The universe is not obliged to conform to our reason. It works the other way around.

"Unconditional love" is just another "irresistible" or "unmovable". It stands until it doesn't.

Actually, it's much worse than that. Parents give or withdraw their love as a way of manipulating their children. That sounds horrible but it's just a way of raising children. It only sounds inhumane if you've allowed the impossible standard of "unconditional" to creep in to begin with.  And this love can be, and often is, withdrawn for trivial reasons. A child embarrasses a parent in front of guests and the parent becomes cold and distant.

"But, "perhaps you insist, "the parent still loves the child even though they are unhappy with them." You think the child understands that? For that matter, do you think the parent reasons, "I am unhappy with little Joey but I still love him"? Does that seem even remotely plausible?

As an adult, you have to differentiate yourself from your parents and the question of "love" is a good place to start. This is where we can begin to see the parent as a human being and not the god-like figure they start off being for us.

- [Questions to answer]:
A: Quote the passage of the text on unconditional love from "Actually, it's much" to "cold and distant.".
B: In the text on unconditional love, what does a child do in its example that makes the parent become cold and distant?
C: Continue the text on unconditional love from its final sentence.

- [Data for analysis]:
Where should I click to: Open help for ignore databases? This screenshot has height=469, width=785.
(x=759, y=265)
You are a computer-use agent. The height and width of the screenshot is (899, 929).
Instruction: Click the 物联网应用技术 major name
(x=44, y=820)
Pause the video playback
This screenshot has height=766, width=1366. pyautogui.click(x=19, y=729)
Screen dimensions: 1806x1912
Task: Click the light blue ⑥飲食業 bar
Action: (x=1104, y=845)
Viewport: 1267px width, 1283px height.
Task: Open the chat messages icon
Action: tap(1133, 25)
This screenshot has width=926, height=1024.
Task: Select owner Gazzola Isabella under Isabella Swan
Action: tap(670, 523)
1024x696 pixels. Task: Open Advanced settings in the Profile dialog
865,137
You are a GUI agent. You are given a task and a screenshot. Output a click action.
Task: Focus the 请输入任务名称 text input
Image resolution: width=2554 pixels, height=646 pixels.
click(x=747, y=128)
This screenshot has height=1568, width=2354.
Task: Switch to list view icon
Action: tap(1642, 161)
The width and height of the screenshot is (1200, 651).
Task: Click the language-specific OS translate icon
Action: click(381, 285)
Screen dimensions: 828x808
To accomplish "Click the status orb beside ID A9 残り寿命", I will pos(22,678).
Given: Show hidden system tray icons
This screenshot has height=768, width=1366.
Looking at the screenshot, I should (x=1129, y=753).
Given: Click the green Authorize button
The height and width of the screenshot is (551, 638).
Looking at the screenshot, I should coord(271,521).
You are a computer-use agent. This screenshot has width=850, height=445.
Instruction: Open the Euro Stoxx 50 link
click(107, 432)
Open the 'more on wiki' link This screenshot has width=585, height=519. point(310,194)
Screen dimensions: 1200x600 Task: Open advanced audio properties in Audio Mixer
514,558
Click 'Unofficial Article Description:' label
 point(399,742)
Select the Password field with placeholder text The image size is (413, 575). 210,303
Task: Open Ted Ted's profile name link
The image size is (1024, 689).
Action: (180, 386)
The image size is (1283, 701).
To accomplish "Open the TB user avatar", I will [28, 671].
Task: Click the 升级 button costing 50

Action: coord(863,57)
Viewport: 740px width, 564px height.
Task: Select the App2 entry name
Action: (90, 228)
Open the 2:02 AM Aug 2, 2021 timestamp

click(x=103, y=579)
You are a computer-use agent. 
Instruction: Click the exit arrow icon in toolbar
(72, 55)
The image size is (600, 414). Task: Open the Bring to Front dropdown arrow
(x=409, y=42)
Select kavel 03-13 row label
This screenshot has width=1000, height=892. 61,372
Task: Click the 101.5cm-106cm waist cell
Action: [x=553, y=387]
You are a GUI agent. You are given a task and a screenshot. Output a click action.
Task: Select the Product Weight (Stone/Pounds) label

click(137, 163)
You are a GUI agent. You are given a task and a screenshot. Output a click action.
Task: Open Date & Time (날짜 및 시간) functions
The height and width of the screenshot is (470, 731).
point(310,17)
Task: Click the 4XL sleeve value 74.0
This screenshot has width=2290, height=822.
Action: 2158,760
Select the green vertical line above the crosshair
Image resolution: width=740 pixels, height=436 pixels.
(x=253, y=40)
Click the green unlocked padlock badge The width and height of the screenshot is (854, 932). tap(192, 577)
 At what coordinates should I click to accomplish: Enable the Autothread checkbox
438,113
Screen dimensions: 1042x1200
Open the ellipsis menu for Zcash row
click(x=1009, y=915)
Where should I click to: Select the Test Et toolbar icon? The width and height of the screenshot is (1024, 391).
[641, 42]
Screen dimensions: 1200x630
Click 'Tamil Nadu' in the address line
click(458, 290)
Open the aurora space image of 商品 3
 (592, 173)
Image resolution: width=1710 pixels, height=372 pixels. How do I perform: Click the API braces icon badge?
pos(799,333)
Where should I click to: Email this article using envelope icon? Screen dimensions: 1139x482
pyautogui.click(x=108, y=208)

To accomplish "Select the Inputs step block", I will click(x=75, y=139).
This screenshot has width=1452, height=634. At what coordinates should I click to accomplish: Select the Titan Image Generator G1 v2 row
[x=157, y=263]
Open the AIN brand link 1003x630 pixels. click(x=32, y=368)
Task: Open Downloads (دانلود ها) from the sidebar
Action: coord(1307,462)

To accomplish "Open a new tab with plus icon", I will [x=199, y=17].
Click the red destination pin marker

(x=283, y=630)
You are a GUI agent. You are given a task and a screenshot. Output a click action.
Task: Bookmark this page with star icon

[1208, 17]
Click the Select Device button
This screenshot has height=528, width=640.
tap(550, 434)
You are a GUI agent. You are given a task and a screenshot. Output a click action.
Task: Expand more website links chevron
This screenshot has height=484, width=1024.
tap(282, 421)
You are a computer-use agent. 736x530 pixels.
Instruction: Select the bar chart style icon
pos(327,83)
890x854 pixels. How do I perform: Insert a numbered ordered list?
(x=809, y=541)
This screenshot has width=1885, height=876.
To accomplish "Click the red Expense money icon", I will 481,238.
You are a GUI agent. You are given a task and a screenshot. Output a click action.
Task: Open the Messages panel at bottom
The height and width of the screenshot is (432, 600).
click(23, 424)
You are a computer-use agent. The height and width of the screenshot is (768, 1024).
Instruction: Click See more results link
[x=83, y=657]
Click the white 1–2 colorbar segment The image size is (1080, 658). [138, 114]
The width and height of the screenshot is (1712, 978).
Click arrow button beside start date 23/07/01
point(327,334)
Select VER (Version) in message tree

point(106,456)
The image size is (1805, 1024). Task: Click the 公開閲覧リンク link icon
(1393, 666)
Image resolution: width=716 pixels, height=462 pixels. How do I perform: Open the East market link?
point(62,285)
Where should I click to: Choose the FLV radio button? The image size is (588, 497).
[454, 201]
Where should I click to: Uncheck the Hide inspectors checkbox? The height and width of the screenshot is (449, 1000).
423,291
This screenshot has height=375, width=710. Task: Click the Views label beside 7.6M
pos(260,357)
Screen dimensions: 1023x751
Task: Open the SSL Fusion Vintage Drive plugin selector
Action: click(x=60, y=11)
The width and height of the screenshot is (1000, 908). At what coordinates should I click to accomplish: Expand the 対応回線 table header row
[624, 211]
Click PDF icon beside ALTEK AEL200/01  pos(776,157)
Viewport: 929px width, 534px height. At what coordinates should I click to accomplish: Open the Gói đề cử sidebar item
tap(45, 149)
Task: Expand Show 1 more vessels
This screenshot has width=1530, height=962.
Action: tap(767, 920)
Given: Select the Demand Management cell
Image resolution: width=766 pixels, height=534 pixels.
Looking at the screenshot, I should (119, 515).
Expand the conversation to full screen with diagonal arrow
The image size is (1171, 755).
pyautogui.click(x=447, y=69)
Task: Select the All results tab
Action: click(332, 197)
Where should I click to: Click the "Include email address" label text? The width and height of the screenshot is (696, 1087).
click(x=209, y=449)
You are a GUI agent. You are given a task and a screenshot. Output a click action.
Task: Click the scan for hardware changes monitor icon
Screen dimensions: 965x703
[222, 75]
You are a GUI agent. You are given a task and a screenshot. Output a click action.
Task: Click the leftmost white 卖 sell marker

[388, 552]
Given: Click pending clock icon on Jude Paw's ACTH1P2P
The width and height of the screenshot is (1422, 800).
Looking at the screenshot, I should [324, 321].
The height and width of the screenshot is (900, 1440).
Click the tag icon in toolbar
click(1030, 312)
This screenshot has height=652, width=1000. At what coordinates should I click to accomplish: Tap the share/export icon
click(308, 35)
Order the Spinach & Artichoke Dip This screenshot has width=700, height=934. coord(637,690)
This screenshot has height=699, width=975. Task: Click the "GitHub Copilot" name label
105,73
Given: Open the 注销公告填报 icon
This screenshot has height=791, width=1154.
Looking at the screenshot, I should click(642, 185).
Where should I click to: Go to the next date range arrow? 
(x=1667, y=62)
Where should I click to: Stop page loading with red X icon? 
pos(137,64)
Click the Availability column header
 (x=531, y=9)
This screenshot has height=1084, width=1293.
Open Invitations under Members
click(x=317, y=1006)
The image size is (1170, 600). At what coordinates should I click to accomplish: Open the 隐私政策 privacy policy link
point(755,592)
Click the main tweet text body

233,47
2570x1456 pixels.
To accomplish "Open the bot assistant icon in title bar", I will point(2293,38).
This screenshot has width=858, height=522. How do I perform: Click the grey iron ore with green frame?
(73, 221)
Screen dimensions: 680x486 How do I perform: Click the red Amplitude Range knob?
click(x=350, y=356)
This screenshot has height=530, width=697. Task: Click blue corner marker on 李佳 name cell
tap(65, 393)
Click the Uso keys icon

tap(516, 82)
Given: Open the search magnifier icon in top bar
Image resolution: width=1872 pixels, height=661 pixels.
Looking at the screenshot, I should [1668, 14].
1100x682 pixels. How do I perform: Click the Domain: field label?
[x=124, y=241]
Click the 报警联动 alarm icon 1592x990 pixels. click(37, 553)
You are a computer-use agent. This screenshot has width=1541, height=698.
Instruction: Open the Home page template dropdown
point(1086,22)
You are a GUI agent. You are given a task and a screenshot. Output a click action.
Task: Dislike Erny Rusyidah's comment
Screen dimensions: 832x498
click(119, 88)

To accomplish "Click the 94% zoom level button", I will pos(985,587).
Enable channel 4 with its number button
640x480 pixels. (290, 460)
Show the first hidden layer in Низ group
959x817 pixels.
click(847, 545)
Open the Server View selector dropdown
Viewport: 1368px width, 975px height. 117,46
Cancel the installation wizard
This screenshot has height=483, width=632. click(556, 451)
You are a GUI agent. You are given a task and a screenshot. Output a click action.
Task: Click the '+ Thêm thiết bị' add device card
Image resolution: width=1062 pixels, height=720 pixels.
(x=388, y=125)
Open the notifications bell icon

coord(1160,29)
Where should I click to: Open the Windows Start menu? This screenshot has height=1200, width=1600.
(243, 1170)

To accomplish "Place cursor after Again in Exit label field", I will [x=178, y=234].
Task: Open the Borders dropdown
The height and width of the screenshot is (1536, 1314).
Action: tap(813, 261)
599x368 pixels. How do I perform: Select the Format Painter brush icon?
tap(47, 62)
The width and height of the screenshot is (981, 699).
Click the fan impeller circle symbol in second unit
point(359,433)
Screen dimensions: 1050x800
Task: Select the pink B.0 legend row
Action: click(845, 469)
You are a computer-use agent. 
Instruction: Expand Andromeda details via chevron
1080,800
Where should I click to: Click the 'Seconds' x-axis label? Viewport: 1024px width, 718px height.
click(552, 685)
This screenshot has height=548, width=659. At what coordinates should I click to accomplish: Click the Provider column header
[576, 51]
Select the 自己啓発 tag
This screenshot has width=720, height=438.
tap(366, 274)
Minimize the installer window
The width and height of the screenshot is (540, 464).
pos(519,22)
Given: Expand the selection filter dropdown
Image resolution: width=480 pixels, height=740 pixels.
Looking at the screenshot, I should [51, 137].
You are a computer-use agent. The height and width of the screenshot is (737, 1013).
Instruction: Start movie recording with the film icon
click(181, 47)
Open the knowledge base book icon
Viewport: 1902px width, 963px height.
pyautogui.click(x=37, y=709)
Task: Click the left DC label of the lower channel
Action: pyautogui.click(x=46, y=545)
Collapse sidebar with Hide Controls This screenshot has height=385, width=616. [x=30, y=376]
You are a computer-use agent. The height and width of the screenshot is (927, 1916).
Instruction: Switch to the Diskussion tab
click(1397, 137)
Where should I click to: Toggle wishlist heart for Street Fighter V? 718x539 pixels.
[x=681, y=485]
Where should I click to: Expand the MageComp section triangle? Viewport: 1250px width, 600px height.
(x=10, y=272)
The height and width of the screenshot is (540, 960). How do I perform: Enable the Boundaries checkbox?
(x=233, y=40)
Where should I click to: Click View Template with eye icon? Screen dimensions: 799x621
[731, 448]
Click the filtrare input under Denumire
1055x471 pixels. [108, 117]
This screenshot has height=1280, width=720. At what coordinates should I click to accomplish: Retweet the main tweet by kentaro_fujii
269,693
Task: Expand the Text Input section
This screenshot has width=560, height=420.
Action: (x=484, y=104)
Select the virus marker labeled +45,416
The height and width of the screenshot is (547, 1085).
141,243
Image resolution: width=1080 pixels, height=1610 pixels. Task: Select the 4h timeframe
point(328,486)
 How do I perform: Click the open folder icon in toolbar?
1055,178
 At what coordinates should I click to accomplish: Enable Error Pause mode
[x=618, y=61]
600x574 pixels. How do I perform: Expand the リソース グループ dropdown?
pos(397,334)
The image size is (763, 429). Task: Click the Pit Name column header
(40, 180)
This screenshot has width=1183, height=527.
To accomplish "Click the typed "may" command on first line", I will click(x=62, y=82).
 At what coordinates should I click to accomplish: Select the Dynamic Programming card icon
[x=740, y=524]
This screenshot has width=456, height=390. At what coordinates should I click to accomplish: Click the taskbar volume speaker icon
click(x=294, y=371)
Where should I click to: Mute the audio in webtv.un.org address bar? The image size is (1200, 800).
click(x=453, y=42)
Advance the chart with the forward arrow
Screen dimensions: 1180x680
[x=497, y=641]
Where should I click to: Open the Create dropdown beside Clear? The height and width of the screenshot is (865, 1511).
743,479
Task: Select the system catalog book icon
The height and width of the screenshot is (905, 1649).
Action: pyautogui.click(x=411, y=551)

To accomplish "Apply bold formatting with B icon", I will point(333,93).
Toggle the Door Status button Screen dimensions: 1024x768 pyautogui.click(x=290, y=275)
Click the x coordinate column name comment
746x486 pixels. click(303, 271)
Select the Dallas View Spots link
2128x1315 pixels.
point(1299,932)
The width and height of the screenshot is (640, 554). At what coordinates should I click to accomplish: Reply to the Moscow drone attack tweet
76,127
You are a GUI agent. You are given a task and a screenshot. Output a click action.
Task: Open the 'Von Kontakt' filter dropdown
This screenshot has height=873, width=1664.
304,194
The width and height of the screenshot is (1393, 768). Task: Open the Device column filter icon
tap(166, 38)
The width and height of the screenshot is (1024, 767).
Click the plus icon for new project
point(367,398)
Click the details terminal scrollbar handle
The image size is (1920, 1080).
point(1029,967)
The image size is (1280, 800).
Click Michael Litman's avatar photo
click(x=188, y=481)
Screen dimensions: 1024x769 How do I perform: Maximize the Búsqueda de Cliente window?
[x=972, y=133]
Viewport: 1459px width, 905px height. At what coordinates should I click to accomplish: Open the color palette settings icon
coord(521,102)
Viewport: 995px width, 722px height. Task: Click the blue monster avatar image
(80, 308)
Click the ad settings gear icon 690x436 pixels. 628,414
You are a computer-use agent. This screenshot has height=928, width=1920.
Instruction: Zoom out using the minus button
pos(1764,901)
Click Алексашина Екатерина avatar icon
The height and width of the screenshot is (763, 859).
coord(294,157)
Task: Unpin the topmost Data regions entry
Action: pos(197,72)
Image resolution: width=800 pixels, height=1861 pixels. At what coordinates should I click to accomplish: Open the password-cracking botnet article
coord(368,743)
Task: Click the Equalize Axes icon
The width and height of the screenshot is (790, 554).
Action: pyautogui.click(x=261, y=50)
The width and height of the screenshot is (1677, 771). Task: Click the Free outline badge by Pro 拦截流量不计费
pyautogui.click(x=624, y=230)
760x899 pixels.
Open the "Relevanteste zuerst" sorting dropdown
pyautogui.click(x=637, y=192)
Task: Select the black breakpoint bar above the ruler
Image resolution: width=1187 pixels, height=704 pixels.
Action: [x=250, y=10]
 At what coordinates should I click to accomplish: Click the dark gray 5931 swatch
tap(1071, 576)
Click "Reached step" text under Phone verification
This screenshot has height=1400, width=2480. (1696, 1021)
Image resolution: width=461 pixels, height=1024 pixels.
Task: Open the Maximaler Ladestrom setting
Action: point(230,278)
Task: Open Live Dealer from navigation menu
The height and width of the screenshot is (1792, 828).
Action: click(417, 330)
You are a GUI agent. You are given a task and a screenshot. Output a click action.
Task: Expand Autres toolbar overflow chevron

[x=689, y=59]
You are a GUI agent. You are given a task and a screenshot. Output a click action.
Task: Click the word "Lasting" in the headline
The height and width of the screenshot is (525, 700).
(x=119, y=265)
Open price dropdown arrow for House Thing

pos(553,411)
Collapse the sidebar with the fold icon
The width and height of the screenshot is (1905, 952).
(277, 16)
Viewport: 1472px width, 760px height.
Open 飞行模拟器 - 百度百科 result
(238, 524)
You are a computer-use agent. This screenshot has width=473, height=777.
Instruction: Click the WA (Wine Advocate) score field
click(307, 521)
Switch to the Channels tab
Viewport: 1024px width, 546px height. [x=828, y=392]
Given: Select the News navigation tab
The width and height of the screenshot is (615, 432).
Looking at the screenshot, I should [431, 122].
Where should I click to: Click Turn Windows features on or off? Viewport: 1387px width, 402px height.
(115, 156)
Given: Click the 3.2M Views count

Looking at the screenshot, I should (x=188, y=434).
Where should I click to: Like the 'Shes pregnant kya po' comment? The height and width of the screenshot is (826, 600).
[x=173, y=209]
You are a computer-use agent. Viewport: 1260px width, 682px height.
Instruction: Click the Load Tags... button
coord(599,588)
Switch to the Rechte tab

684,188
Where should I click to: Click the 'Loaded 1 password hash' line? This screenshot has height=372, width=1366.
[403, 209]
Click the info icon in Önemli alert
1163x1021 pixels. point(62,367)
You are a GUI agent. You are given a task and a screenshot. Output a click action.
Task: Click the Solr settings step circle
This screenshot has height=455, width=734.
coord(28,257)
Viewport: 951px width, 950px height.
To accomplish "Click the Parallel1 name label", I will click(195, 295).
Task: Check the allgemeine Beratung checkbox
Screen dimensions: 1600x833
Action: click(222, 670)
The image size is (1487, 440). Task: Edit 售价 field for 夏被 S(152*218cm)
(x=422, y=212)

- [Results by task]:
A:
Actually, it's much worse than that. Parents give or withdraw their love as a way of manipulating their children. That sounds horrible but it's just a way of raising children. It only sounds inhumane if you've allowed the impossible standard of "unconditional" to creep in to begin with.  And this love can be, and often is, withdrawn for trivial reasons. A child embarrasses a parent in front of guests and the parent becomes cold and distant.

B: The child embarrasses the parent in front of guests.

C:
Monday, December 12, 2016

Trust issues

My father used to tell a story about a psychiatrist who put his own son on top of a mantelpiece and encouraged him to jump into his waiting arms. When the kid duly jumped, the father let him go crashing to the ground. The psychiatrist then explained to horrified onlookers, "That will teach him never to trust anyone."

Whatever the merits of the humour in the story, trust issues almost always go back to our childhood.

The way things should work is this: your parents love you and support you. They teach you morality by (mostly) example that is then reinforced by precept. Starting in your mid teens, they let you develop more and more independence and then let go.

It never works out that way. I once had heated argument with a  Catholic woman who was interfering in her daughter's life. She insisted to me that she had to do so because it was her duty as a mother to make sure her children didn't go to hell. Her daughter was in her late thirties at the time.

Sometimes it isn't anybody's fault. I knew a young woman 40 years ago now whose mother died when she was 16. It was a horrible death and the poor girl was left with a mother-sized hole in her life. I know a guy whose father died a similarly horrible death from cancer years before I was born. Both struggled all their lives to form close human relationships. They see-sawed between being too trusting and too suspicious. The thing is, they both had some understanding that the problems began with them. They could see that their behaviours were destroying their chances to bond with other people but they wouldn't stop.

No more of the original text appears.